TASK ITEM:
Your answer is the line containing "Image resolution: width=603" plus every line after it through the end of the records, printed exactly and free of pictures.

DATA IN THIS EXERCISE:
»»

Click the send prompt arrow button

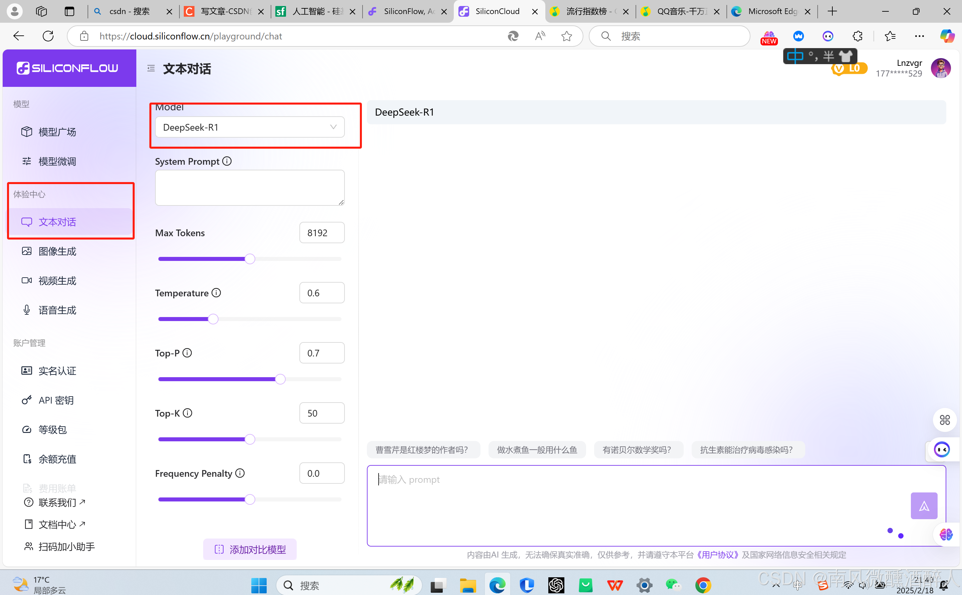(x=923, y=506)
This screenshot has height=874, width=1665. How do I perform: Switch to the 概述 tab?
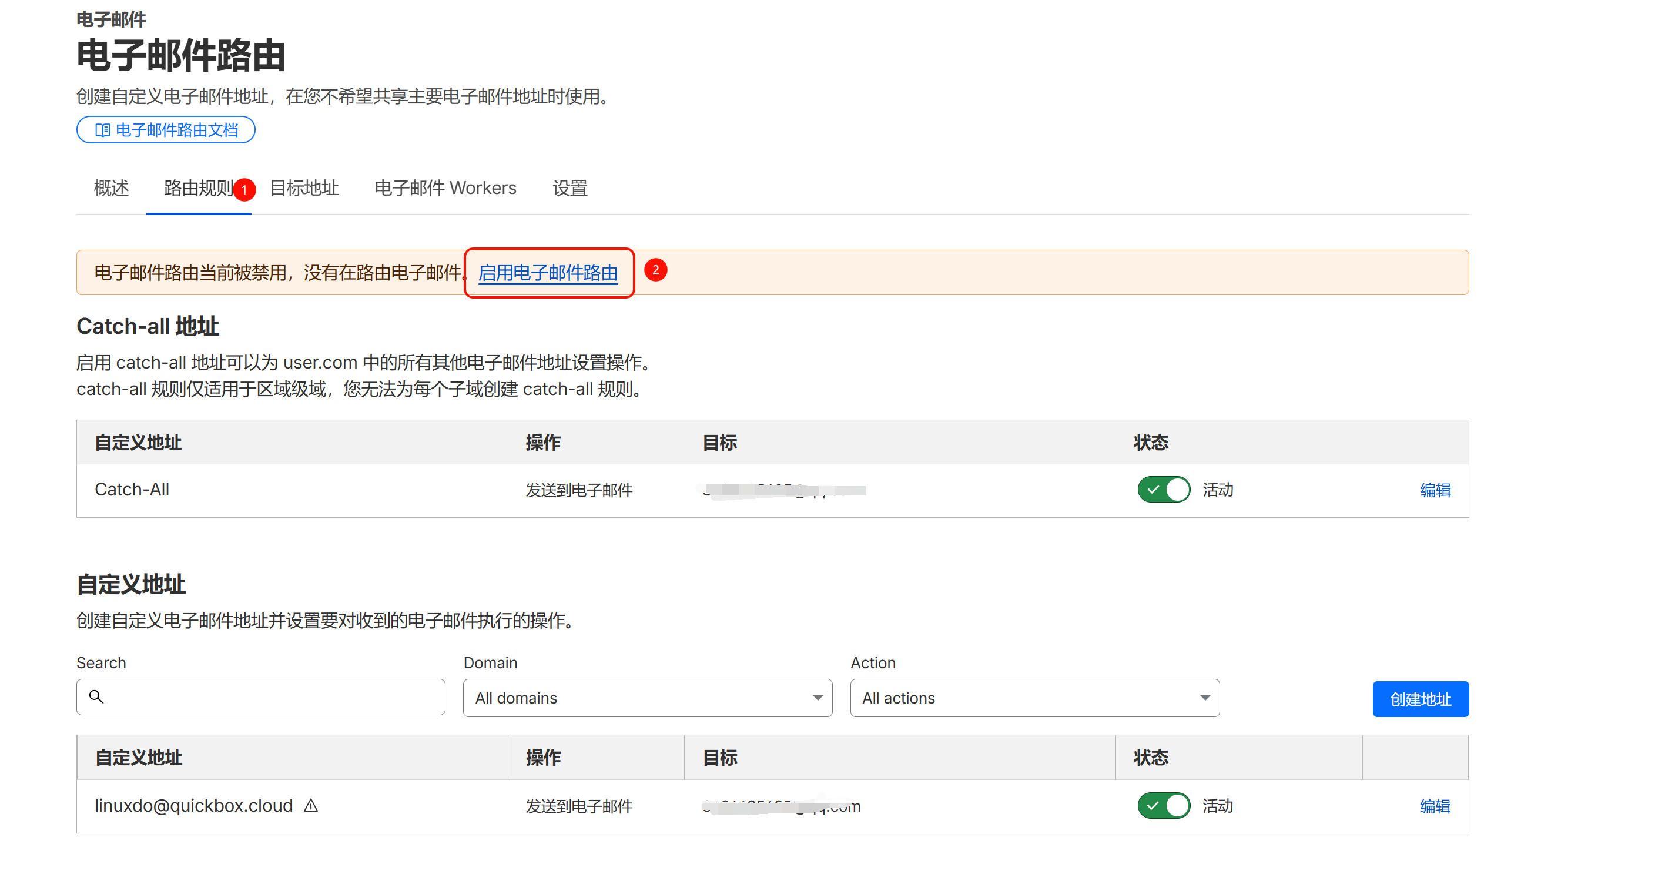[111, 188]
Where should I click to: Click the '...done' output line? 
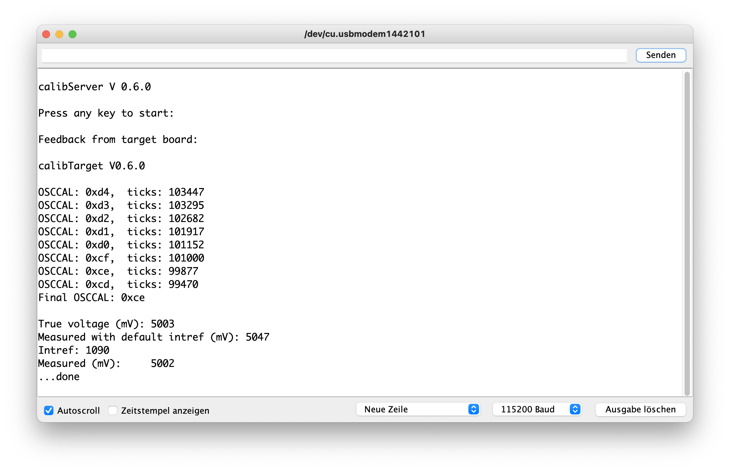click(x=59, y=376)
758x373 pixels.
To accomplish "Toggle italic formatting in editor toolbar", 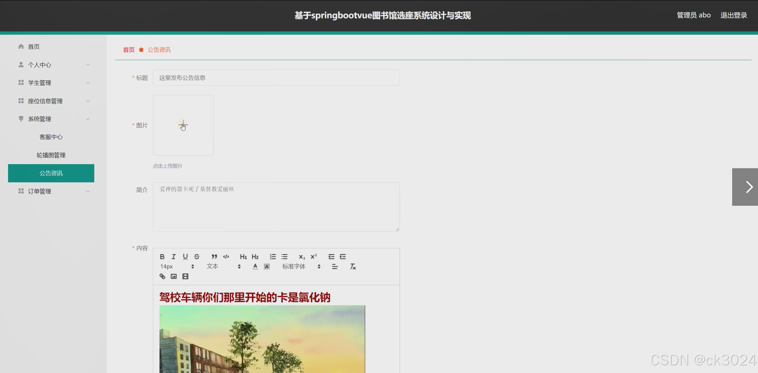I will coord(173,257).
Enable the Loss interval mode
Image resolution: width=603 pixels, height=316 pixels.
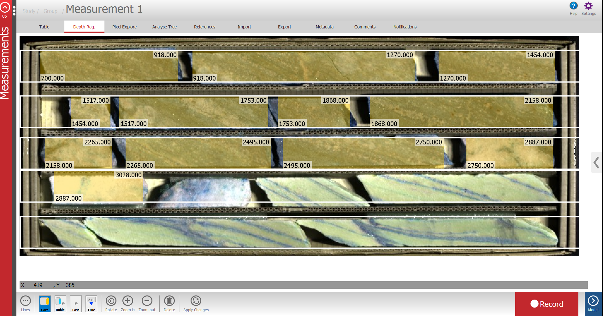click(75, 303)
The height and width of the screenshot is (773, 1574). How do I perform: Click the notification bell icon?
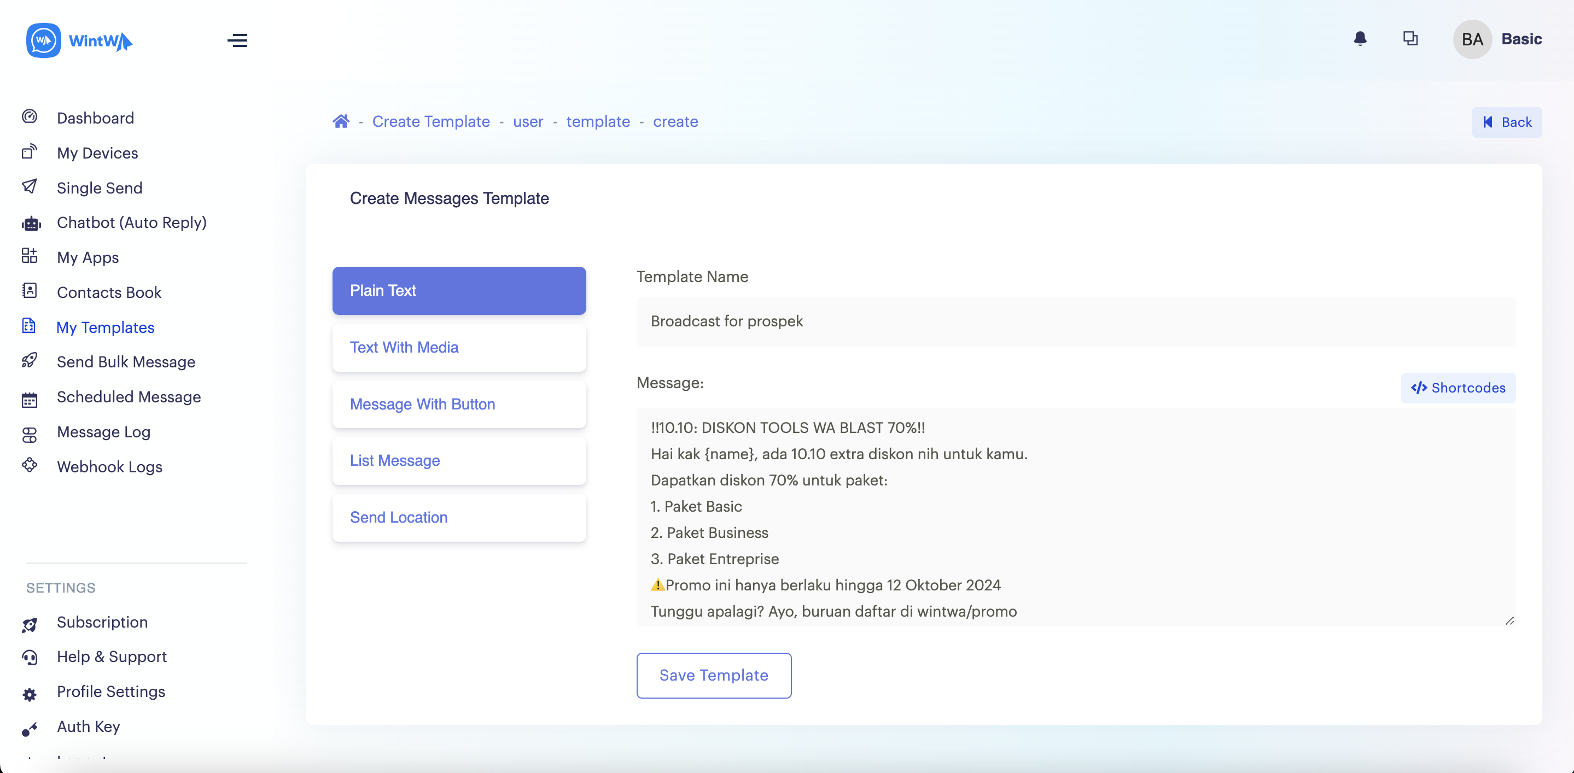click(1360, 39)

««

ANSWER BOX:
Image resolution: width=603 pixels, height=316 pixels.
click(75, 303)
The height and width of the screenshot is (773, 1574). How do I perform: Click the notification bell icon?
click(1360, 39)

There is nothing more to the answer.